**Trecho para leitura**
É o velho desafio (transformação social) com novos meios(comunicação), concorda? Cabe até aquela frase já surrada: "A luta continua". Com novos paradigmas é claro. Lendo em Spinoza o conceito de cosmocracia vejo isso tudo acontecer na minha frente e penso que um dia poderemos até ter uma civilização mesmo. Mas sempre dependemos de um elemento imprevisível: o homem. É uma "variável" que "ninguém merece"...rsrs...imprevisível.
Prof. Hermanno,
A primeira grande paixão do homem, depois da mulher, foi a velocidade. Começando pelo cavalo, a mais antiga e permanente; milênios depois, para nossa era, veio o revólver,
não durou muito e foi proibido. A micro eletronica, seus ramos de comunicação, a internet (a jóia da coroa), durou menos que o revolver e já começa a sofrer restrições.

**Registros para localizar itens exibidos**
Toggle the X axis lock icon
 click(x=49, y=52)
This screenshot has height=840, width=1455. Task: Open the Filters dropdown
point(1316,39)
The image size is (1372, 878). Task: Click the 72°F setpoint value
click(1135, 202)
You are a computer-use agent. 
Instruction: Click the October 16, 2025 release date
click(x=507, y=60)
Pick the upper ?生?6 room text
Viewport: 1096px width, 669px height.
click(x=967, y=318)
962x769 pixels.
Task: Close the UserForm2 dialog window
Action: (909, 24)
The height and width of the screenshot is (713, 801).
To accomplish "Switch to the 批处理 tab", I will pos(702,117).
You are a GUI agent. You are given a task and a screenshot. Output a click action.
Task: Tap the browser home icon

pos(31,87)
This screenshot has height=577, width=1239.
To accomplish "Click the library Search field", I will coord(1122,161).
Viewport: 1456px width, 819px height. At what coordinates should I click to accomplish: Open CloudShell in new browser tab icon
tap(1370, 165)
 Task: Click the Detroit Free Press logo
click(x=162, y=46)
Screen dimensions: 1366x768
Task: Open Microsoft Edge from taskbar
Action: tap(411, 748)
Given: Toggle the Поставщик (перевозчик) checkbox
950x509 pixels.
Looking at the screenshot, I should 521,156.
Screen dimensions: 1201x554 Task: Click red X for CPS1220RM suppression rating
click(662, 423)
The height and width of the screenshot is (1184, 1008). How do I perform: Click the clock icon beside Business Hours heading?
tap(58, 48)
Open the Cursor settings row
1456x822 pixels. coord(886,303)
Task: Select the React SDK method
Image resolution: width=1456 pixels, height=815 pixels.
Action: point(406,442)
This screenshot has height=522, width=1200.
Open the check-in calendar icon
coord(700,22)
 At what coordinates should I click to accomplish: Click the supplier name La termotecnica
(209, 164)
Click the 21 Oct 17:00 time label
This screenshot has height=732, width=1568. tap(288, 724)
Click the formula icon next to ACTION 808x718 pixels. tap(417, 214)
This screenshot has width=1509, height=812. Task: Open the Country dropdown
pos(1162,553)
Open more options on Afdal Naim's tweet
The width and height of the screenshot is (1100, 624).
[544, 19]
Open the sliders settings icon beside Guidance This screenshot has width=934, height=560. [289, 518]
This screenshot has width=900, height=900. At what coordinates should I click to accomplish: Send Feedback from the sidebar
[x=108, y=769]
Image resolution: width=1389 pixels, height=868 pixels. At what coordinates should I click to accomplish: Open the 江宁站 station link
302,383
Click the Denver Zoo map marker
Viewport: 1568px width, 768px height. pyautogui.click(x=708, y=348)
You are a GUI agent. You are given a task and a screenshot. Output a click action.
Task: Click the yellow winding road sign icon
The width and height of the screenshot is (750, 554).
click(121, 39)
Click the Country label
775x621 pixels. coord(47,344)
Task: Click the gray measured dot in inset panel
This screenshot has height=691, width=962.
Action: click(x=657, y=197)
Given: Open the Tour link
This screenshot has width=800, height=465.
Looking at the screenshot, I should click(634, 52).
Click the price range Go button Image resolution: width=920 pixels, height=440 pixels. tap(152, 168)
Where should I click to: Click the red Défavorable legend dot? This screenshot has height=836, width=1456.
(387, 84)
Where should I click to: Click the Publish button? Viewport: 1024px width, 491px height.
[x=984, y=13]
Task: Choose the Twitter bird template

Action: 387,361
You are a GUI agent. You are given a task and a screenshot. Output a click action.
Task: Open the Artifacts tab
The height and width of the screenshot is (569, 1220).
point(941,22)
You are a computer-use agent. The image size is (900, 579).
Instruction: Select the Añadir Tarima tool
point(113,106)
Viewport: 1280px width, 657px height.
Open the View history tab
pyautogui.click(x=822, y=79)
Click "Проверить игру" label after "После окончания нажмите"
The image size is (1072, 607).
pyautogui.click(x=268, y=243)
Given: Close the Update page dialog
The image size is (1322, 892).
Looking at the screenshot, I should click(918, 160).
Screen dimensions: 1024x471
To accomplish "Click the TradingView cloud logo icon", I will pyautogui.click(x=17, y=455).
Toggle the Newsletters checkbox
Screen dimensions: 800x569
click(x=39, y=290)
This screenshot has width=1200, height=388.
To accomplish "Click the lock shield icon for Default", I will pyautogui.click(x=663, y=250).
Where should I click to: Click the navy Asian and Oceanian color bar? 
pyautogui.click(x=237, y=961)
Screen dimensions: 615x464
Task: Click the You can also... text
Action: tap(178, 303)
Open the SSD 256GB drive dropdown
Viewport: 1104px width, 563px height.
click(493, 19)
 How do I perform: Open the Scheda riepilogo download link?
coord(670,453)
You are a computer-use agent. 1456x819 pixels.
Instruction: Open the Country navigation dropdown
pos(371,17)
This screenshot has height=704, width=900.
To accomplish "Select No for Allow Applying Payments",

**Descrição da tarefa**
Troque "velocidade" por "rapidez" no trecho entre "É o velho desafio" e "a sofrer restrições.", inclusive, e transcreva essa parte do trecho.

**Resposta da tarefa**
É o velho desafio (transformação social) com novos meios(comunicação), concorda? Cabe até aquela frase já surrada: "A luta continua". Com novos paradigmas é claro. Lendo em Spinoza o conceito de cosmocracia vejo isso tudo acontecer na minha frente e penso que um dia poderemos até ter uma civilização mesmo. Mas sempre dependemos de um elemento imprevisível: o homem. É uma "variável" que "ninguém merece"...rsrs...imprevisível.
Prof. Hermanno,
A primeira grande paixão do homem, depois da mulher, foi a rapidez. Começando pelo cavalo, a mais antiga e permanente; milênios depois, para nossa era, veio o revólver,
não durou muito e foi proibido. A micro eletronica, seus ramos de comunicação, a internet (a jóia da coroa), durou menos que o revolver e já começa a sofrer restrições.